Liam se volvió hacia Raistlin.

—Micah visitó la tienda con el pretexto de comprar unas hierbas. Si conoces a Lemuel, sabrás que es necio y candido incluso para ser humano. Dejó solo a Micah en la tienda mientras iba al jardín. Mi primo sacó una impresión en cera de la llave de la puerta principal.

—¿Y cómo supisteis que existían esos libros? —insistió Raistlin.

—Te repito que eso es asunto nuestro —contestó Liam con un timbre cortante y peligroso en la voz.

Deduciendo que el tal Dracart, fuera quien fuese, estaba enterado de la existencia de los libros de hechizos, Raistlin planteó otra pregunta con una actitud tan inocente como fue capaz de simular:

—¿Y qué pensáis hacer con ellos?

—Venderlos, naturalmente. ¿Qué otra utilidad tendrían para nosotros? —Liam sonrió. Sus primos sonrieron. El tono del elfo era persuasivo y sus almendrados ojos no parpadearon una sola vez.

Raistlin reflexionó. Estaba enfadado porque Lemuel le había mentido respecto a aquellos libros tan valiosos, pero no quería que le ocurriera nada malo al viejo mago.

—No quiero ser cómplice de un asesinato —dijo al cabo.

—¡Ni nosotros! —manifestó con énfasis Liam—. El tal Lemuel tiene muchos amigos en el reino elfo que se sentirían en la obligación de vengar su muerte. El mago no está en Haven, ya que ha ido a visitar a esos amigos de Qualinost.

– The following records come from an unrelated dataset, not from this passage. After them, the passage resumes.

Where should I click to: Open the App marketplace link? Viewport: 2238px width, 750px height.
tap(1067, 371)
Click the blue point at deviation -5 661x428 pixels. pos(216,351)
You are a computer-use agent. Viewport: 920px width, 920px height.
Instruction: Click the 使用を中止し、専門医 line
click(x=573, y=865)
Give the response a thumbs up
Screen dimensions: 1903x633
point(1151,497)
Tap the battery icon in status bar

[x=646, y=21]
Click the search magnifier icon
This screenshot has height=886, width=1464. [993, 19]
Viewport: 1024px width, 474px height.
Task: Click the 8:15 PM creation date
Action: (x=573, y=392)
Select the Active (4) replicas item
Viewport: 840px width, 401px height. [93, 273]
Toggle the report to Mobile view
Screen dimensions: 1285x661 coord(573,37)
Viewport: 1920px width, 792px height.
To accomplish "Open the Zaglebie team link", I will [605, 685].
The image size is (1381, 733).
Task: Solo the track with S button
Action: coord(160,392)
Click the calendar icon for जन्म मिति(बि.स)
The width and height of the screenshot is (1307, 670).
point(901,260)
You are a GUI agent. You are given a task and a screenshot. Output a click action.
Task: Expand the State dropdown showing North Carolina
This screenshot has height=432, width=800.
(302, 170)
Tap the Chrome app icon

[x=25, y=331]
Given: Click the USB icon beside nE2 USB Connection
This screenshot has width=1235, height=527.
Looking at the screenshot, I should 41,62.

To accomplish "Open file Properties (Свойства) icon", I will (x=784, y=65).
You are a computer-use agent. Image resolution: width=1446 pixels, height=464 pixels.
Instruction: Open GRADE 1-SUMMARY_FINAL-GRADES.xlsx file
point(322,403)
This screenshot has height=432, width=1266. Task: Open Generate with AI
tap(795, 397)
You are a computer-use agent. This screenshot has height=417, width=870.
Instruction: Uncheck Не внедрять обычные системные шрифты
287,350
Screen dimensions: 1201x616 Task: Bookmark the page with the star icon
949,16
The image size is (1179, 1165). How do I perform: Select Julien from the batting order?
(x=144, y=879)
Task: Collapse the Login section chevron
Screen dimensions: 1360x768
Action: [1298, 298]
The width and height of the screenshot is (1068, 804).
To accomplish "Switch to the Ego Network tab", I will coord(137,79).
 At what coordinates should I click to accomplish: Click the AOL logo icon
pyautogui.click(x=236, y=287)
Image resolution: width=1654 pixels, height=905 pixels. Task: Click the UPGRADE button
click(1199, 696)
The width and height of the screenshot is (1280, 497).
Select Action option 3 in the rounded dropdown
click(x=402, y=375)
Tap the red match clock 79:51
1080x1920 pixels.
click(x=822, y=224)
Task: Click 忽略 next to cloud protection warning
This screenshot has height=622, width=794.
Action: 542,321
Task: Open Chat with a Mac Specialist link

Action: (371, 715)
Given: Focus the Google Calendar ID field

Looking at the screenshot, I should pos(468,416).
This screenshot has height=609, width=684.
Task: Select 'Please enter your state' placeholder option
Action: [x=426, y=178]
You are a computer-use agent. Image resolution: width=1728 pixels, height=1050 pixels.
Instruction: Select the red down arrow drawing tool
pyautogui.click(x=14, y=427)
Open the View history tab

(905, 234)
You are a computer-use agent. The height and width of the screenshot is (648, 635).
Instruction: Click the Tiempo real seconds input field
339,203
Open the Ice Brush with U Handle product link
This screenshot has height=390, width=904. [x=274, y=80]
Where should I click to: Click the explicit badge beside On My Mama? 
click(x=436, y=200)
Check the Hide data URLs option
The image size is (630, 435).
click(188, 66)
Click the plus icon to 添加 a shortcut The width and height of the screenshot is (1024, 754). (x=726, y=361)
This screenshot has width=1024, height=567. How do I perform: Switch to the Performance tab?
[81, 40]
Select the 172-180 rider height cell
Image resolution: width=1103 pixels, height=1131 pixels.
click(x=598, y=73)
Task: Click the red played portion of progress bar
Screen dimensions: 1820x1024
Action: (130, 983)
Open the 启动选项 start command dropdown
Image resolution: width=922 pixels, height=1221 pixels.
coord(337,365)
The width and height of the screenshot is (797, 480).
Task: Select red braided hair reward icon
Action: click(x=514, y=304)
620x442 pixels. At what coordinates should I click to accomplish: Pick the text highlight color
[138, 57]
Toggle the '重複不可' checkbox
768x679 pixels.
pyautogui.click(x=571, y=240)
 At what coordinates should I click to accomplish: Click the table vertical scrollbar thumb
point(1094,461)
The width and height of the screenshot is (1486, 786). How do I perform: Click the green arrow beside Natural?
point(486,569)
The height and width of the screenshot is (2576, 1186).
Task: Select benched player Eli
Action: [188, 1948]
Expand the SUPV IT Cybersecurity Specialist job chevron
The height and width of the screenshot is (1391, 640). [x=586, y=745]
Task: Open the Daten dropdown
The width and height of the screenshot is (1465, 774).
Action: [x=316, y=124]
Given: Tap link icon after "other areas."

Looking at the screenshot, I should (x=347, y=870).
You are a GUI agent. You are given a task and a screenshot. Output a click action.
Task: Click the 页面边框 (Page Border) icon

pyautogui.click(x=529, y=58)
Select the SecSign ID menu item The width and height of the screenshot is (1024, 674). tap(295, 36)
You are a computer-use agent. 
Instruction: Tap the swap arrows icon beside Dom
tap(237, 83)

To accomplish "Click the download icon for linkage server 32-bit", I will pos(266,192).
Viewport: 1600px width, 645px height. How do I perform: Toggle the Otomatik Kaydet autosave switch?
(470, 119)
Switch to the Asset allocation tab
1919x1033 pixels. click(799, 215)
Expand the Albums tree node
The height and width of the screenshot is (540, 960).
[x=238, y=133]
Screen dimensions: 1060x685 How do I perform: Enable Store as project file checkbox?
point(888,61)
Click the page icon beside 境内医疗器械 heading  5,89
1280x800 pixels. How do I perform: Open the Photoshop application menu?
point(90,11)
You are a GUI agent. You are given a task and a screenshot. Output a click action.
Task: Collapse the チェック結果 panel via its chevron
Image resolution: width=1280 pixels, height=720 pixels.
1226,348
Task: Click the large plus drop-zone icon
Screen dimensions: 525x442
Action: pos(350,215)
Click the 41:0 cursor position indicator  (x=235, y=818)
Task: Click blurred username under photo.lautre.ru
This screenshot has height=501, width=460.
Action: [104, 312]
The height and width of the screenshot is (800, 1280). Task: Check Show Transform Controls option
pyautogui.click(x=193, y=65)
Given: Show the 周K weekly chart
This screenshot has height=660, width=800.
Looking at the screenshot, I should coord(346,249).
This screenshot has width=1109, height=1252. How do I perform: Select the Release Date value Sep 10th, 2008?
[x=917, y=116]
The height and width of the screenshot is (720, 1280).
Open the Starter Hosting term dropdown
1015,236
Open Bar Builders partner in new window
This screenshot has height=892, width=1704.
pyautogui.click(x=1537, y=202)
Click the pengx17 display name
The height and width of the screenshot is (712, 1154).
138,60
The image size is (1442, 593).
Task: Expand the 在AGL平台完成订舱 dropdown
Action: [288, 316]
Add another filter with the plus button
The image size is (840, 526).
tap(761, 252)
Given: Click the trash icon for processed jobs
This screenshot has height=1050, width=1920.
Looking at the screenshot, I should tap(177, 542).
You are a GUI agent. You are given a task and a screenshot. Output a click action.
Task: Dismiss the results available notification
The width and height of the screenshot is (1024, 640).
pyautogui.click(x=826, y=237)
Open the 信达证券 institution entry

La casa se encuentra vacía. ¡Una hora de trabajo y seremos ricos! En cuanto a ti, puedes coger la parte que te corresponde en monedas de acero o en artefactos mágicos.

Raistlin no estaba pensando en el dinero ni en el hecho de que los elfos le estaban mintiendo, que sin duda se proponían utilizarlo y después librarse de él convenientemente.

En lo que pensaba era en los libros de conjuros, unos volúmenes antiguos, quizá libros robados en el asedio de la Torre de la Alta Hechicería de Daltigoth o rescatados de la hundida Torre de Istar. ¿Qué riqueza mágica yacería entre sus cubiertas? ¿Y por qué Lemuel los mantenía ocultos, guardados en secreto?

El joven mago supo de inmediato la respuesta: esos libros debían de ser de magia negra. Era la única explicación razonable.

El padre de Lemuel había sido un mago guerrero de los Túnicas Blancas. No podía destruir los libros ya que, por una estricta ley, ningún miembro de cualquiera de las tres Órdenes tenía derecho a destruir a propósito artefactos o libros mágicos que pertenecieran a otro. El conocimiento mágico, procediera de donde procediera o beneficiara a quien beneficiara, era un bien preciado que merecía ser protegido.

Aun así, cabía la posibilidad de que hubiera considerado aconsejable ocultar aquellos libros de hechizos que a su modo de ver eran perniciosos. Escondiéndolos no sólo cumplía con su deber de preservarlos sino que evitaba que cayeran en manos de sus enemigos.